### EXERCISE DESCRIPTION
Your answer must consist solely of the lines from the one containing "You are a GUI" through the last line of the records below, reproduced exactly, with all pictures omitted.

### RECORDS SHOWN
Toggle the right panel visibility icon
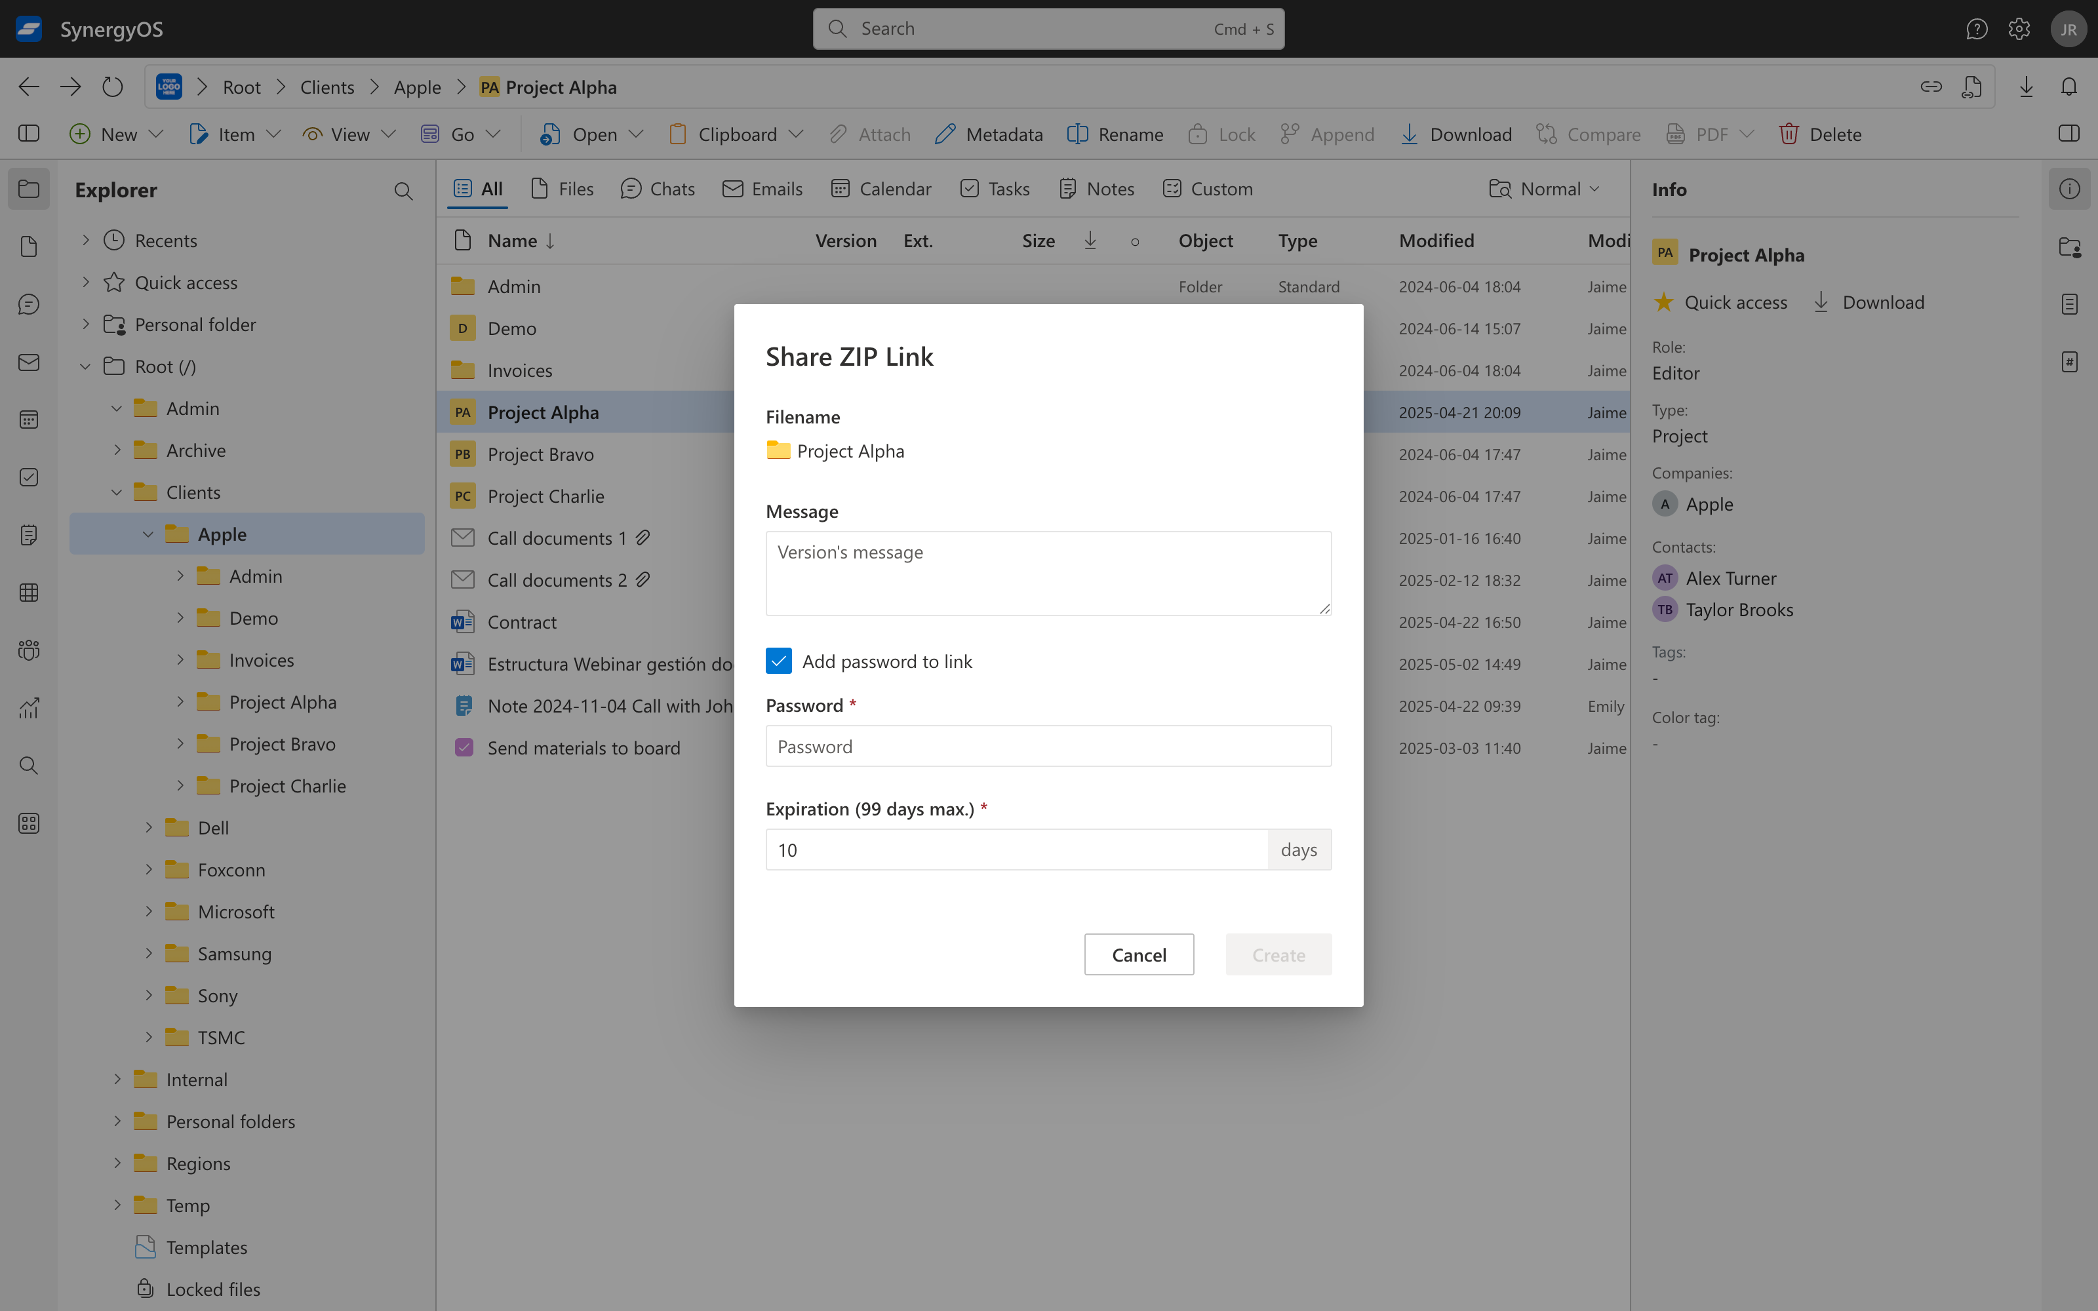Viewport: 2098px width, 1311px height. coord(2069,134)
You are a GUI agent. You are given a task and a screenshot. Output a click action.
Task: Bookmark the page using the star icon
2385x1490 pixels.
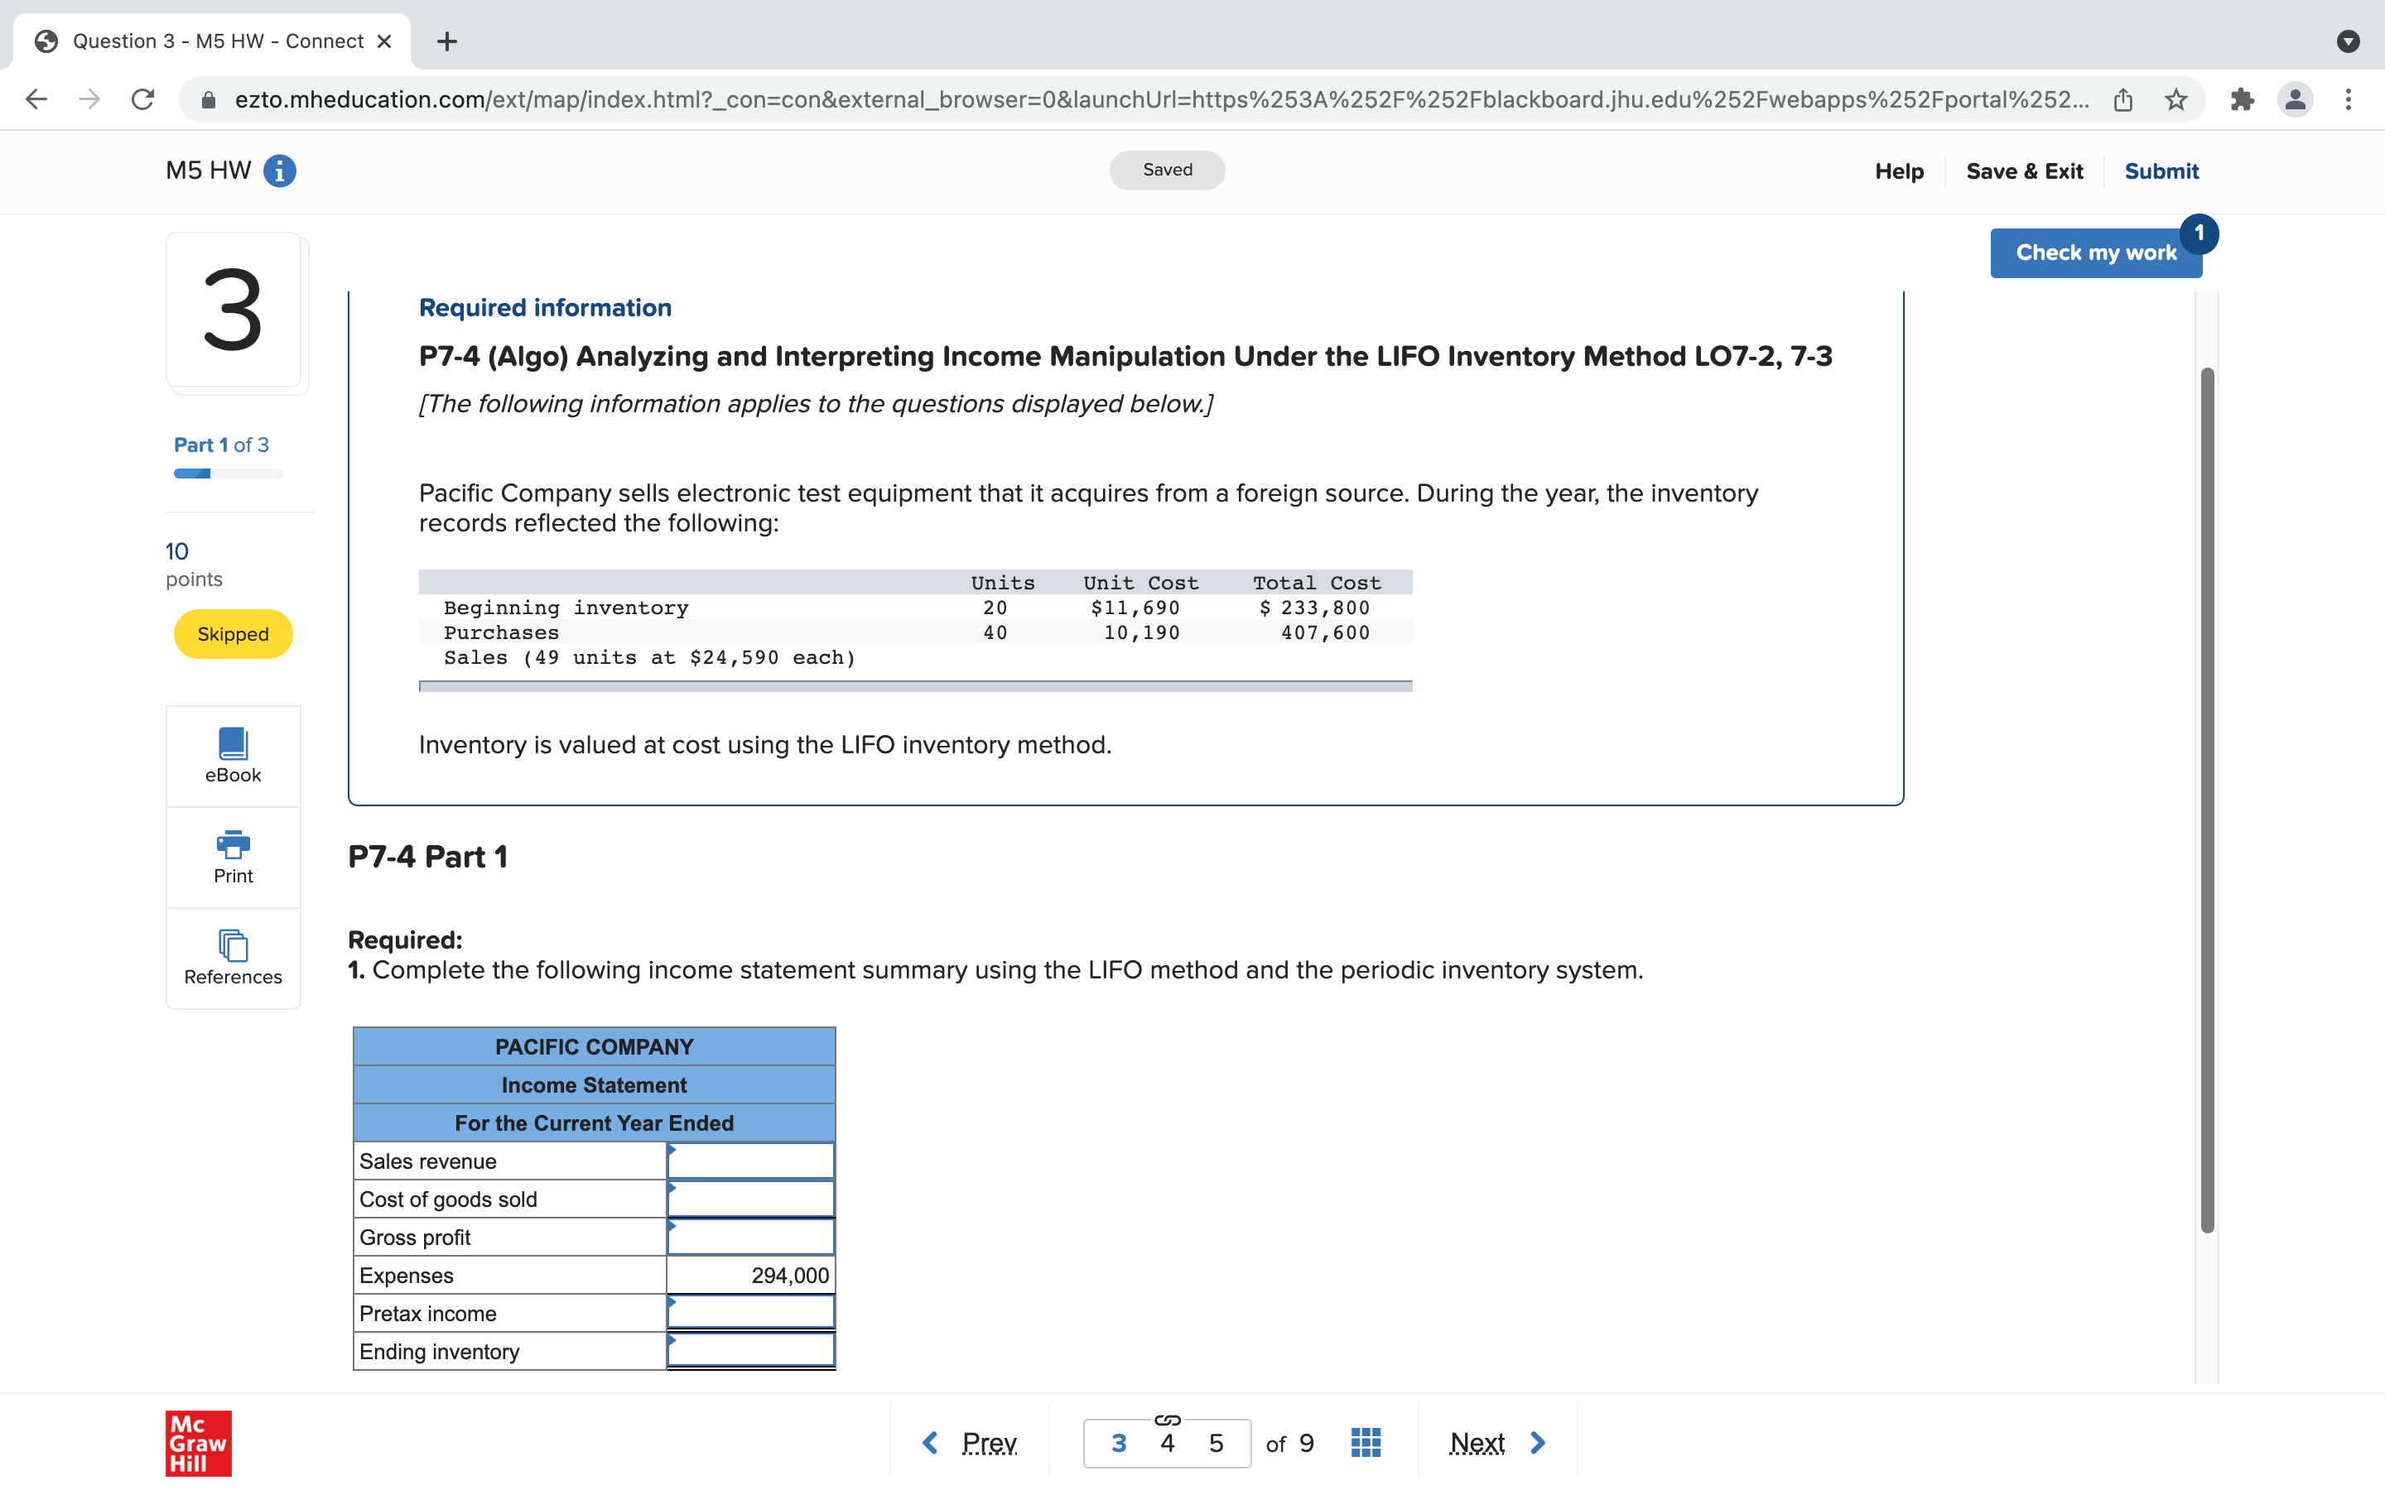click(2176, 99)
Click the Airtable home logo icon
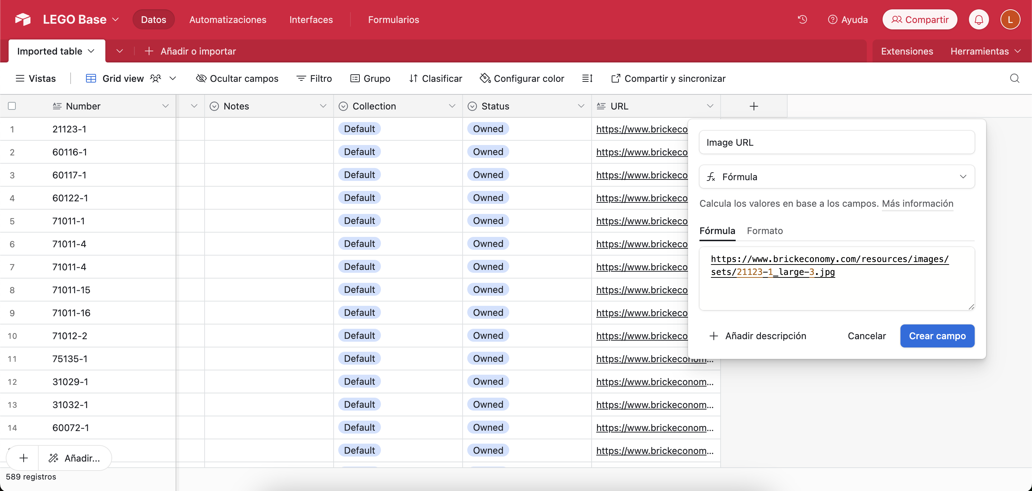The image size is (1032, 491). coord(22,19)
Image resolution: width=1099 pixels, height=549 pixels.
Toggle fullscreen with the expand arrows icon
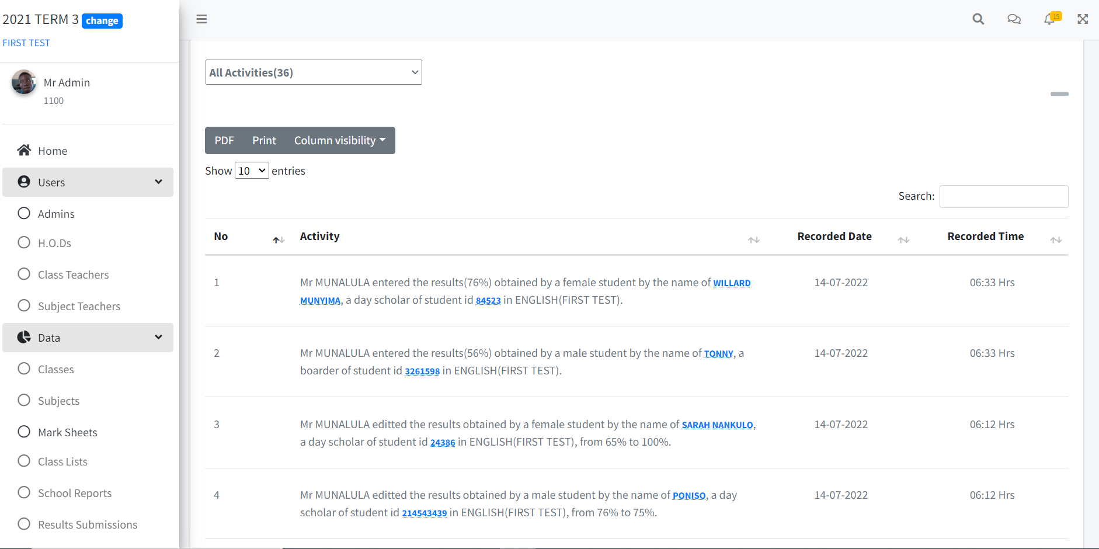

### PROBLEM SOLUTION
You are a GUI agent. You are given a task and a screenshot. Output a click action.
Task: Bookmark the page using the star icon
2385x1490 pixels.
click(2176, 99)
Click the Airtable home logo icon
The image size is (1032, 491). coord(22,19)
Image resolution: width=1099 pixels, height=549 pixels.
Toggle fullscreen with the expand arrows icon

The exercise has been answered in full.